Surviving this illness and being healthy opened up a channel for me. I was ready to receive so much more. I could examine my life in radically different ways. That, my friend, is great material.
Yes, mental illness is material, but recovery is material. Survival is material. Transformation is material. All of that is stellar material. Yes, express what you are going through — but never remain stagnant. As an artist, you owe it to yourself to get to a healthy place, so you can do your best work. An athlete can’t do their best running with bronchitis, though it might be interesting to see them try. And I’d venture to say that you can’t do your best artwork with a stagnant mental illness, either.
4. You must suffer for your art.
I believed this. For a long time, I didn’t seek help for bipolar because I thought that suffering was synonymous with art and creativity. All of the great artists, I reasoned, suffered for their art. But I can tell you from personal experience, this is simply untrue. Brilliant art is born out of all life experiences. As artists, we have a moral obligation to express our truth, whatever that truth may be. I want you to ask yourself this: Is mental illness really my truth?

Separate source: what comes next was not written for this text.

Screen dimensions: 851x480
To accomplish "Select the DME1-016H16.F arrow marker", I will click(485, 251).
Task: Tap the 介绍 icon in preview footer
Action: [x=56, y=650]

As an artist, I think I have an obligation to seek out my truth. And there came a point when I realized that my illness was not who I was, and it was not my truth. The voice in my head ravaged me for too long, and the depression tore me open and gnawed on every bit of goodness I possessed. How could something so vicious be my truth? So I sought out treatment. I looked for an alternative. And I realized along the way that my suffering was not my ultimate, objective truth. It certainly masqueraded as such, and for a very long time.
And yes, suffering to some extent is a universal human truth. But it is not the only truth. And when we only experience suffering, and are incapable of experiencing the full spectrum of this human experience, we deprive ourselves of so many of the other beautiful, captivating, splendid truths that we are capable of feeling — if only we gave ourselves the chance.
We owe ourselves that chance. We owe ourselves the chance to reach that place of ultimate receptiveness, where our bodies and our minds are able to experience, see, and feel all that life has to offer. Mental illness leaves no room for that. It gives us a monochromatic existence, where we can only receive what it deems painful enough, chaotic enough. It filters every moment and allows us to see only what it wants us to see.
If we get to a healthier place, we are suddenly open and available for everything. Not just happy moments, but terrible ones. Because believe me, I still experience sadness — but rather than dissociate from my pain, I feel it with everything I have, see it for everything it is. And I’m no stranger to joy now, to shock, to delight, to heartbreak. I feel all these things with completeness and I feel it readily. I feel everything directly and distinctly, because there is nothing in my way of feeling these things.
And I believe that the ability to feel with every part of ourselves, and to experience life without the smog, the shackles, and the gag that mental illness places around us, brings us that much closer to our personal truth.
And as artists, it’s our job to passionately pursue that truth.